Les cases ainsi que les bassins, sont construits en maçonnerie.

Lorsqu’on retire le sel de la chaudiere de réduction, on le met sur un ou plusieurs égouttoirs de tôle, qui donnent dans ladite chaudiere par un bout, & qui sont percés par ce même bout. On les dispose en pente pour favoriser leur opération, assez désignée par le nom qu’ils portent. Le sel qu’on y dépose, se décharge dans la chaudiere du peu d’eau qu’il a conservée ; & lorsque l’egouttoir est plein, on porte le sel avec des pelles, semblables à celles que nous avons décrites en parlant de la calcination des cassons ; on le porte, dis-je, dans des cases HHHH, destinées à le sécher & à le conserver sec au moyen du tisar I pratiqué dessous, & dans lequel on met de la braise.

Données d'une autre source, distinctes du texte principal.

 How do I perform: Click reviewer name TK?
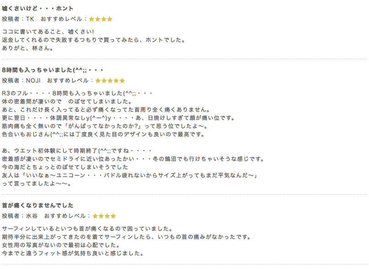[30, 19]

Rien ne détermine les dimensions des égouttoirs & des cases à recevoir, tant le marc que le sel, que la quantité de matiere qu’on desire que les unes & les autres contiennent. Dans la Planche III. l’égouttoir a 5 piés de long, sur 4 de large, & un pié de rebord (Voyez le plan de l’égouttoir oprq, & son rebord stxy), & les cases ont 6 piés sur 4.

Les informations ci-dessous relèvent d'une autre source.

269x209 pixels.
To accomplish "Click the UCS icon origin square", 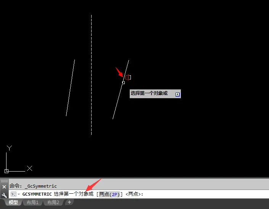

Un artiste qui s’est fait un nom, & qui a fait même époque dans la glacerie, il y a quelques années, gagnant la confiance plus par l’ostentation de son savoir, & la magnificence de ses expressions, que par sa science dans l’art, quoiqu’il ne manque pas d’ailleurs de connoissances physiques, a donné à la manufacture royale de S. Gobin, une nouvelle machine à extraire, dont on voit le détail Pl. IV. Sa machine est en fer de tôles fortes, clouées à côté l’une de l’autre. Le but de l’inventeur étoit de faire la dissolution & l’évaporation dans un même vase, de faire même le fourneau de la même piece ; au moyen de quoi, sans avoir besoin de maçonnerie que celle du massif propre à soutenir la machine, on devoit travailler.

Il fit un coffre de tôle dont on voit le géométral en ABCD, fig. 1. de 10 piés de long, sur 4 piés de large, avec la précaution de ne pas fermer son coffre du côté qui devoit porter à terre, comme on

  1. On forme ordinairement le tisar avec une ferrasse, ce qui favorise la combustion, parce que l’air n’ayant passage que par le cendrier, souffle le feu par-dessous & lui donne plus d’activité.